Elle roulait de nouveau très vite et quelques piétons faillirent être mis à mal.
– J'ai pensé alors que tu étais encore bien pire que je ne le croyais. Et puis, j'ai réfléchi. Si tu réagis avec tant d'agressivité à mon égard, c'est que j'ai dû me tromper quelque part. J'aurais dû t'estimer en tant qu'être humain à part entière et non parce que tu te trouves être «ma» fille. En tant qu'être humain à part entière, tu serais sans doute devenue une amie. Et puis… je te trouve extrêmement sympathique et même ta révolte me plaît. Alors, comme j'ai raté mon travail de mère, je vais m'efforcer à présent de réussir mon travail d'amie. C'est pourquoi je t'ai cherchée et c'est pourquoi je suis là.

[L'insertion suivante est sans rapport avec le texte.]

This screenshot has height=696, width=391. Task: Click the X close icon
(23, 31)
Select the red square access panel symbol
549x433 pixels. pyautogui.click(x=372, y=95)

Julie n'en croyait pas ses oreilles.
– Comment m'as-tu retrouvée?
– Quand j'ai entendu tout à l'heure à la radio que tu étais en fuite dans le quartier ouest de la ville, je me suis dit que je tenais enfin ma chance de rédemption. J'ai foncé pour ratisser le coin en priant de te découvrir avant les policiers. Dieu a exaucé ma prière…
Elle esquissa rapidement un signe religieux.
– Tu peux nous abriter à la maison? demanda Julie.
Ils arrivèrent devant un barrage. Décidément, les policiers voulaient les coincer.
– Faites demi-tour, conseilla David.
Mais la mère était trop lancée. Elle préféra accélérer et bousculer le barrage pour passer. Des policiers sautèrent vivement en arrière pour éviter le bolide.
Derrière eux, de nouveau, des sirènes retentissaient.
– Ils sont à nos trousses, dit la mère, et ils ont sûrement déjà relevé le numéro de la plaque d'immatriculation. Ils savent que c'est moi qui suis venue à votre secours. Dans deux minutes, les flics seront à la maison.
La mère s'engouffra dans une rue en sens interdit. Elle fit une embardée, tourna brusquement dans une voie perpendiculaire, arrêta le moteur et attendit que les voitures de police défilent devant eux pour rebrousser chemin.
– Je ne peux plus vous cacher chez moi. Il faut que vous vous planquiez là où les flics ne vous trouveront pas.
La mère avait opté pour une direction précise. L'ouest. Une forme verte, une autre encore. Des arbres s'alignaient comme une armée grandissante au fur et à mesure qu'ils en approchaient.